Data extracted from a collection »
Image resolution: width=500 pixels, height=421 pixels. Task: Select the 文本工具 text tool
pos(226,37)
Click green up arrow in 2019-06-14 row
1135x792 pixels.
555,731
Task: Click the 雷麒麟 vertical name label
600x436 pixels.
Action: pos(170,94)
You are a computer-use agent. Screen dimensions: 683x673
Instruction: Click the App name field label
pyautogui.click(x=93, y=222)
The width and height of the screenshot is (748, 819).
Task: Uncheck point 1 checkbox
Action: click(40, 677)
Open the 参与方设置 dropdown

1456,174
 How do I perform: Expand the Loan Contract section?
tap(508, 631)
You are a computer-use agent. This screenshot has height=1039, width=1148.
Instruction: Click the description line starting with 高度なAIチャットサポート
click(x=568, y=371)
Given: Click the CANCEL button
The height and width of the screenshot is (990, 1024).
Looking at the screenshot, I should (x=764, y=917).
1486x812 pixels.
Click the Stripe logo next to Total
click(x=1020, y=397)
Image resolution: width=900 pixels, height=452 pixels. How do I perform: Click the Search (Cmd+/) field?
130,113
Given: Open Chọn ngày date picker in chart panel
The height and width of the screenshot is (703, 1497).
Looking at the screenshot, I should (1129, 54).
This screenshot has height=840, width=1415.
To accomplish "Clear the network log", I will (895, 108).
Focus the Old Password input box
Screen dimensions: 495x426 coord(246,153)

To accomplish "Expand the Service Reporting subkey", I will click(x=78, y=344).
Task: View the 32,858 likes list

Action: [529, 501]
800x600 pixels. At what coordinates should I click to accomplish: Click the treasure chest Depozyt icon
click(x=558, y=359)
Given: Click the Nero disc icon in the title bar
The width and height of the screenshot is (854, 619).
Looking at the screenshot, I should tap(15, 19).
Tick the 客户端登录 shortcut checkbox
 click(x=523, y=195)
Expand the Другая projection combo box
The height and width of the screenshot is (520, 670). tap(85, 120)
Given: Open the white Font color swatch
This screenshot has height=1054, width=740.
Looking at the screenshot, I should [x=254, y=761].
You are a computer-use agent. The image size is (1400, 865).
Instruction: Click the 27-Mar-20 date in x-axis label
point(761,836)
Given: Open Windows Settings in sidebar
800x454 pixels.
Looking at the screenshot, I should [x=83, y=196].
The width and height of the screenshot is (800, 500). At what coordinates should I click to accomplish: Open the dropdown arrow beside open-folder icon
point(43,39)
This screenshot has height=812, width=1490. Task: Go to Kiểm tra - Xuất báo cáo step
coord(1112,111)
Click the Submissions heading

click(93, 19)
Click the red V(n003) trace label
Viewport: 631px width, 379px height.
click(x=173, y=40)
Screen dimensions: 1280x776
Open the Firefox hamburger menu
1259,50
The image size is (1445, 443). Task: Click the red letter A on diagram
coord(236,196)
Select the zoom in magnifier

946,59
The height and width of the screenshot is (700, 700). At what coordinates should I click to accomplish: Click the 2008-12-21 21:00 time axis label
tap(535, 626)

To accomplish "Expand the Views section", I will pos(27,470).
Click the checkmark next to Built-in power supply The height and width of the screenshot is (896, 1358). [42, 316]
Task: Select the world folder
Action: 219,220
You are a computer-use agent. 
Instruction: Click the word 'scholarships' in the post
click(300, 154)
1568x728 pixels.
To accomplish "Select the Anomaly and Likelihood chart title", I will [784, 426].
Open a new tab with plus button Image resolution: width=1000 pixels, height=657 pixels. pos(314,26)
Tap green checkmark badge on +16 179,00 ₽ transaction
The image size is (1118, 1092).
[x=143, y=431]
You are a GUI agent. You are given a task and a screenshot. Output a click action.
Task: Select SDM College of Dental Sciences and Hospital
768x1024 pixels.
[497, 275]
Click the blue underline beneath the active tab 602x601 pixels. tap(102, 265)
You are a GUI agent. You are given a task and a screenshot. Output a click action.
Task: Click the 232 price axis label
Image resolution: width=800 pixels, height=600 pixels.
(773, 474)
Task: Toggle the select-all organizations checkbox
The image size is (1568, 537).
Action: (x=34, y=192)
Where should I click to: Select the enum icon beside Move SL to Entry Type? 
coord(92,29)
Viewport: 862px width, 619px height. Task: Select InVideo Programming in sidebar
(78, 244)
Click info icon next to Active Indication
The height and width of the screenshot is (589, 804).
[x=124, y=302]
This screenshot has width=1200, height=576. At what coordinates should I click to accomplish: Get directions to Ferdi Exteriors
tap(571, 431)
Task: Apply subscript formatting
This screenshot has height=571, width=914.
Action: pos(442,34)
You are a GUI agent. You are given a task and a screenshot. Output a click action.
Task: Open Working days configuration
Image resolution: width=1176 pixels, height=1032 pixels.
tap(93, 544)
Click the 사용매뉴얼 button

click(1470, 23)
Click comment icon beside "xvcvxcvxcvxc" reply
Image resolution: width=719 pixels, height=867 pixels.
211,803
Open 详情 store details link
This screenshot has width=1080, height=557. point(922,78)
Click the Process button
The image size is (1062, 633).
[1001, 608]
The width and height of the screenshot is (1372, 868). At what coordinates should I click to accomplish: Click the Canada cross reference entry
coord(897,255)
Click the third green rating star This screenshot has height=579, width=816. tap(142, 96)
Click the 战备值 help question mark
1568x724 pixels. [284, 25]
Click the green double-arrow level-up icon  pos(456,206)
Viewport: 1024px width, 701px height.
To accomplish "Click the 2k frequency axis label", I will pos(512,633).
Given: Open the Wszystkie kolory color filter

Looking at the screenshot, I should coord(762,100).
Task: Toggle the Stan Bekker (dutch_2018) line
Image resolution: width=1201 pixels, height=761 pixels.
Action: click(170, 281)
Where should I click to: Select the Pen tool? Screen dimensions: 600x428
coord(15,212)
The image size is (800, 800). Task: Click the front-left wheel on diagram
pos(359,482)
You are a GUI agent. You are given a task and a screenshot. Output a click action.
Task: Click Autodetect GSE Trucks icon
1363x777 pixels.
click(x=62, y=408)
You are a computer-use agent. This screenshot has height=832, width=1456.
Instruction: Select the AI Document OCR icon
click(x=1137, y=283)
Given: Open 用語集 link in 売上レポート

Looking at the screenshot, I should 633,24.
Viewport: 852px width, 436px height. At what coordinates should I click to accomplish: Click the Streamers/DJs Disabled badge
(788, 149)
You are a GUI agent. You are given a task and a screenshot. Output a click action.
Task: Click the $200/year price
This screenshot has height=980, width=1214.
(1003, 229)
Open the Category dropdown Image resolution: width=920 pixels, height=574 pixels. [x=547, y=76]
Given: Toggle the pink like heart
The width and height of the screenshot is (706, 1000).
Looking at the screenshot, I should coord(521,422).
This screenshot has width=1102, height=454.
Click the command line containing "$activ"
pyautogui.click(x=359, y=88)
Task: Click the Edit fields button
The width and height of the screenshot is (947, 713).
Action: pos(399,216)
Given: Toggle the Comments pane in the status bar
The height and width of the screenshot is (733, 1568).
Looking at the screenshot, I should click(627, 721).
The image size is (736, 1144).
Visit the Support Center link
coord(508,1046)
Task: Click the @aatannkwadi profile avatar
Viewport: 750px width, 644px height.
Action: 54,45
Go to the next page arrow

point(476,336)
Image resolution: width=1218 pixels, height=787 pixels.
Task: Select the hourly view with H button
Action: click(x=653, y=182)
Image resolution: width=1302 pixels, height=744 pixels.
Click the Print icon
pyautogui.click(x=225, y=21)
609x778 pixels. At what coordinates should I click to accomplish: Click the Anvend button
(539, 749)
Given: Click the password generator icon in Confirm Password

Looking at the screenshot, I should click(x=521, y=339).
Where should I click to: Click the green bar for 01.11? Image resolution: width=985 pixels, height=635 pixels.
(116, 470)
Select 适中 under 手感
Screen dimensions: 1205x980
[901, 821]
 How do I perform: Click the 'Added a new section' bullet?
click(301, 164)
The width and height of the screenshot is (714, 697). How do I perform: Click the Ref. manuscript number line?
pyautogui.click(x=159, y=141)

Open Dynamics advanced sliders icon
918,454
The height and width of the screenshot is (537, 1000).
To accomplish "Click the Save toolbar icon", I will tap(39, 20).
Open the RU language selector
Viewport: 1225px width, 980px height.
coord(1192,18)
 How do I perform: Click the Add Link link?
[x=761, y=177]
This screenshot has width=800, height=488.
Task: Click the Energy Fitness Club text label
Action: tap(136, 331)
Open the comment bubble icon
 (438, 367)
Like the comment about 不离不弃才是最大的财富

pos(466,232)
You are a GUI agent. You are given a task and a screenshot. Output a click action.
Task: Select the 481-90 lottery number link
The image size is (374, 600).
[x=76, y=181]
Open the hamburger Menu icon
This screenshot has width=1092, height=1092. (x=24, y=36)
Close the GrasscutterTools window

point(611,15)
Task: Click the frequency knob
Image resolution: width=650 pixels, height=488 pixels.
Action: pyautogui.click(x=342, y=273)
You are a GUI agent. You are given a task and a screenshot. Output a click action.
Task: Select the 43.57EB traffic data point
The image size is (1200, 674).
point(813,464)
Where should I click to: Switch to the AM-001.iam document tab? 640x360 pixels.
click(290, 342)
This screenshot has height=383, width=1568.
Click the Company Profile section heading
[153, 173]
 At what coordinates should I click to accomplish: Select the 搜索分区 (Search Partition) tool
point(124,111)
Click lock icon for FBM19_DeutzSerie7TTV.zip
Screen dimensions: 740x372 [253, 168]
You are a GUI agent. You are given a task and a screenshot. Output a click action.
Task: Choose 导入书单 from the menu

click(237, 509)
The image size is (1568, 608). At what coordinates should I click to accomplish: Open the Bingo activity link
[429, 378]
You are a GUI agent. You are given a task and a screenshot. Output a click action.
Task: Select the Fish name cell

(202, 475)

Activity »
Look over the records. Copy the lines that include the word "price".

Solution to this task »
Task: Click the 232 price axis label
Task: Click the $200/year price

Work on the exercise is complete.